About this exercise: One number is the whole answer: how many lines of the records include "computer".

***** Records for this exercise *****

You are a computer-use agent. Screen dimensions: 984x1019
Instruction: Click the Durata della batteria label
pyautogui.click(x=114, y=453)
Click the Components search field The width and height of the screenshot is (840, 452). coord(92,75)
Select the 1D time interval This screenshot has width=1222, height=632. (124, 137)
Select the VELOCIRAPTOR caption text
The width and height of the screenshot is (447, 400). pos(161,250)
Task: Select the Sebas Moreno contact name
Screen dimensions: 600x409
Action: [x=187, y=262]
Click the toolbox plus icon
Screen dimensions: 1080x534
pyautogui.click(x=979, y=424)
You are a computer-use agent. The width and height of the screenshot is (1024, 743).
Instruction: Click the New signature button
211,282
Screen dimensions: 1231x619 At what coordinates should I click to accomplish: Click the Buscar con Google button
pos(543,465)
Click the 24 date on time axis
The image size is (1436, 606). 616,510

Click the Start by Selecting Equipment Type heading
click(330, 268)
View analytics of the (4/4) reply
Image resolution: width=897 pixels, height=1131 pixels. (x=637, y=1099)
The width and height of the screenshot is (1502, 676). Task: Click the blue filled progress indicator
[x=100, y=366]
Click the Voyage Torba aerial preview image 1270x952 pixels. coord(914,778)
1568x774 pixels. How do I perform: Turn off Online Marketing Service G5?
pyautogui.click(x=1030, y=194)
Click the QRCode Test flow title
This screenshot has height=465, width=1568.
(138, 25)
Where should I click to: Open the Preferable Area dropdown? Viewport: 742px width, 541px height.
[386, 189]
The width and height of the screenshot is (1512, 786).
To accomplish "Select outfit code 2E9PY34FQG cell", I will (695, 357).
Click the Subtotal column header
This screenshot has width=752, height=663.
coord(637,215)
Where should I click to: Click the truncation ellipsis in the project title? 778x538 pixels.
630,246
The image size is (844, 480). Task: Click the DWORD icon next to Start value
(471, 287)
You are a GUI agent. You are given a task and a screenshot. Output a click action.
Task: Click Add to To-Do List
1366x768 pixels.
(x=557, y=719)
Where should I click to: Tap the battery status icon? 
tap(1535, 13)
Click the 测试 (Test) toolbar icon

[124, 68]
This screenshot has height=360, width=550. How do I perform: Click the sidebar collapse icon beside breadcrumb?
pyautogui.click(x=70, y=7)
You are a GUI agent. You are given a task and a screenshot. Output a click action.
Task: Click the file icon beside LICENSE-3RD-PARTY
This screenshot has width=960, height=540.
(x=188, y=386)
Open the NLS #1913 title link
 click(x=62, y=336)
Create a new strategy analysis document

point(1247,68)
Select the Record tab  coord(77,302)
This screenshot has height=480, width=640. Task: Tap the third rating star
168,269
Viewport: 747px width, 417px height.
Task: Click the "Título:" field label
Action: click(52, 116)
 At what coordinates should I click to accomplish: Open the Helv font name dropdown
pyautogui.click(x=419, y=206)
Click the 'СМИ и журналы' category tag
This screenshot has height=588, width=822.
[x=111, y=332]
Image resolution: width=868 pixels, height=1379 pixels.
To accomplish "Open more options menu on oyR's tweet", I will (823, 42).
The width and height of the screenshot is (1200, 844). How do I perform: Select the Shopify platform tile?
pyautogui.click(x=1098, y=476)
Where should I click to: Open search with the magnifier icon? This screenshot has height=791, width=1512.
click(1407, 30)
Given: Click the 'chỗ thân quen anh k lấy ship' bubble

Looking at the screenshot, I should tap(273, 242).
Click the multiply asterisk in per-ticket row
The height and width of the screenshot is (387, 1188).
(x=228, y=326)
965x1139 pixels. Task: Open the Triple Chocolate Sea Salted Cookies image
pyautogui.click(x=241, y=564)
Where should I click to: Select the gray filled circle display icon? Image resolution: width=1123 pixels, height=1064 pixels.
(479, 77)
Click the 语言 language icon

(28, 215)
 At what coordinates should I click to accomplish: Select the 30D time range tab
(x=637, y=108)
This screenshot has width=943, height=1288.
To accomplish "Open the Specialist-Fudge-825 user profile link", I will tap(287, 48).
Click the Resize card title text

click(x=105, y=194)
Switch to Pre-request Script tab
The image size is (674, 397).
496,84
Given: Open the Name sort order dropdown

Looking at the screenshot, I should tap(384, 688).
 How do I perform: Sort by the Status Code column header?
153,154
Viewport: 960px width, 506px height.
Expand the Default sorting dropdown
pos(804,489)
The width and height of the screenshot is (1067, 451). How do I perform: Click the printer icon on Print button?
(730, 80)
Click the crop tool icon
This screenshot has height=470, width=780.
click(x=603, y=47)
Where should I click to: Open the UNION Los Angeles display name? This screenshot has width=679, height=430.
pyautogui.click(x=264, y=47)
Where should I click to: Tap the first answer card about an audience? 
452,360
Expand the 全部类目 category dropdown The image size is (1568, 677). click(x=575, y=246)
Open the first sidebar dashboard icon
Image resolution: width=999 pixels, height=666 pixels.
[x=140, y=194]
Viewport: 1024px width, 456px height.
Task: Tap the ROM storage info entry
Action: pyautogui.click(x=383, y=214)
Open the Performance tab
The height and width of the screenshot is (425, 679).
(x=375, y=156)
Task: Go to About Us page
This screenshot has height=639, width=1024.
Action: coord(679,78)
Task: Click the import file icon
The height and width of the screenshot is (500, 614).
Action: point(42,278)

*****

Task output: 2